Binary Search: The Efficient Search Algorithm for Beginners¶

Have you ever played the “Guess the Number” game? For example, thinking of a number between 1 and 100, and someone guesses a number, and you just say “too big” or “too small”—they can quickly guess it. This process is actually the idea of binary search—each time narrowing down the range by half using the middle value to quickly locate the target.

What is Binary Search?¶

Binary Search (also called half-interval search) is an algorithm that quickly locates a target element in a sorted array.
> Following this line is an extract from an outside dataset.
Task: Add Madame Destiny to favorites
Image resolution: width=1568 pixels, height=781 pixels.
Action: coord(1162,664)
Its core idea is: by continuously comparing the middle element, the search range is “halved” until the target is found or determined to not exist.
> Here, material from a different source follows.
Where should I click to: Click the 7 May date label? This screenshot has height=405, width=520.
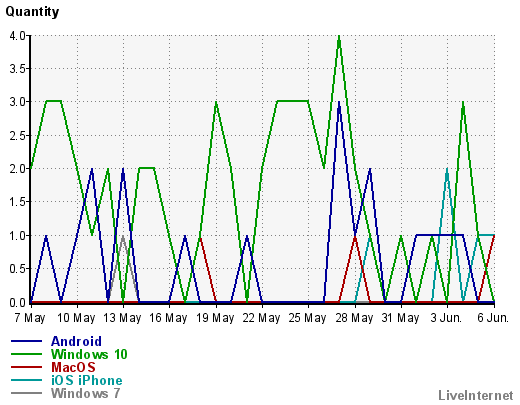[30, 318]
Why do we need a sorted array?¶

Suppose the array is unsorted, like [3, 1, 4, 2, 5]. If someone guesses the middle number is 4, they can’t determine if the target is on the left or right (e.g., if the target is 1, 4 is larger than 1, but there are still 3 and 1 on the left that need to be compared). Only when the array is sorted can the middle element act as a “dividing point,” and the target can be directly determined to be on which side by comparing sizes.
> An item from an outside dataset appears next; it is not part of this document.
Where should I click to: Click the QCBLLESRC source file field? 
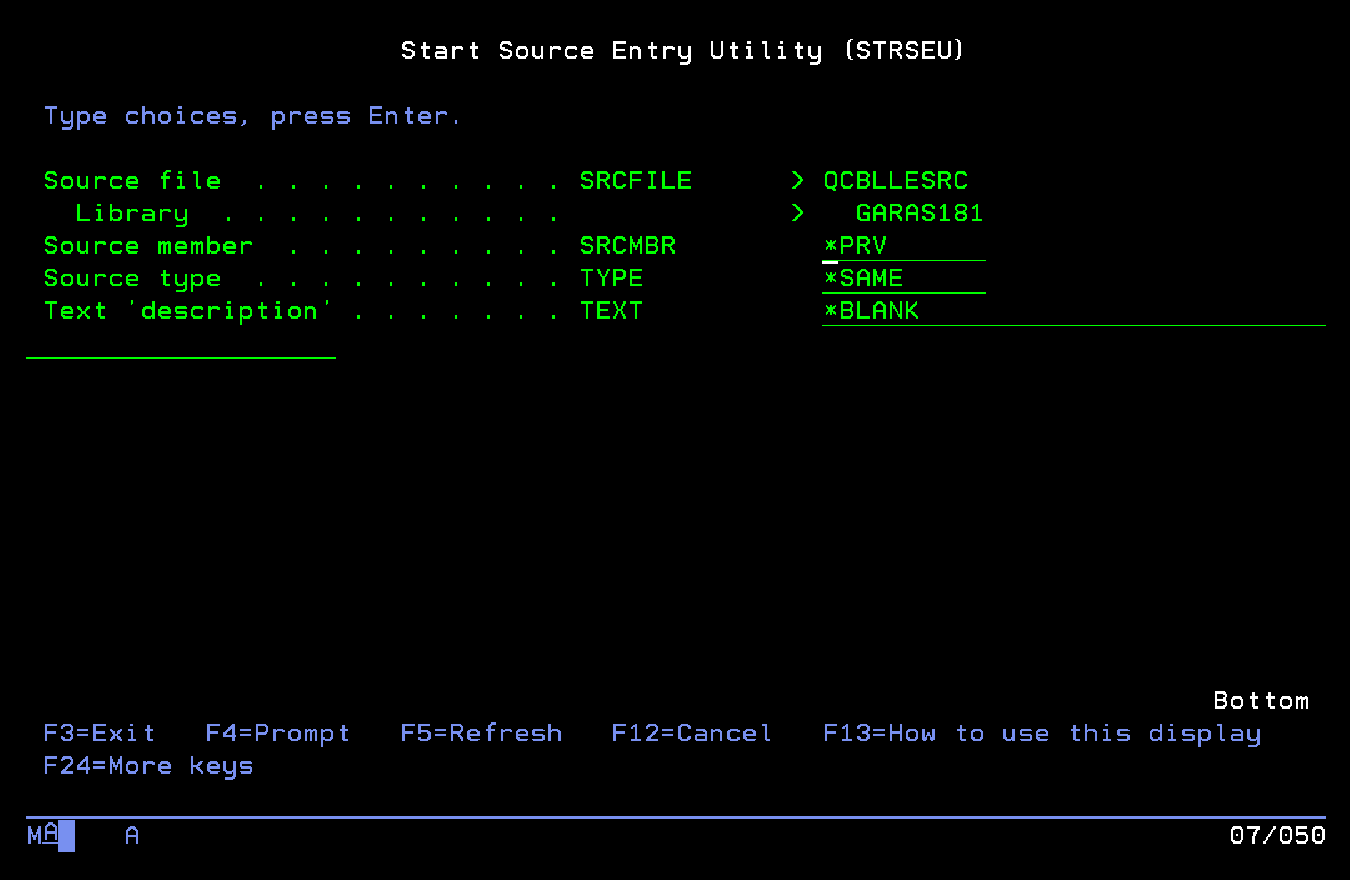(x=895, y=181)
Applicable Scenarios for Binary Search¶

Binary search is efficient but has clear application conditions and isn’t suitable for all scenarios:

1. Data must be sorted (ascending or descending order, ascending is most common).
2. Large data volume: When the data volume n is large (e.g., 10,000 elements), binary search is much more efficient than linear search (comparing one by one).
3. Static data: If data is frequently inserted, deleted, or modified, the cost of maintaining a sorted array is high, and the advantages of binary search will be offset.
4. Need for quick search: Suitable for scenarios of “once built, multiple queries” (e.g., dictionaries, configuration files).

Search Process Example¶

Take the array [1, 3, 5, 7, 9, 11, 13] as an example, and the target is to find 7:

1. Initial range: Left pointer left=0 (points to 1), right pointer right=6 (points to 13).
2. First middle value: mid = (0+6)//2 = 3 (the element at index 3 is 7? Wait, the array is [1(0), 3(1), 5(2), 7(3), 9(4), 11(5), 13(6)], so mid=3 is exactly 7! Found directly, return index 3.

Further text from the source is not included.